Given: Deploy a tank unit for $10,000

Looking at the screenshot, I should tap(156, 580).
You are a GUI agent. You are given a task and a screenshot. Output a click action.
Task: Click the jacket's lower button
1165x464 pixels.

PROBLEM TO WORK ON ::
Reproduce the material above line for line, keeping every word and character unchanged.

EXERCISE SOLUTION ::
Given: Deploy a tank unit for $10,000

Looking at the screenshot, I should tap(156, 580).
You are a GUI agent. You are given a task and a screenshot. Output a click action.
Task: Click the jacket's lower button
1165x464 pixels.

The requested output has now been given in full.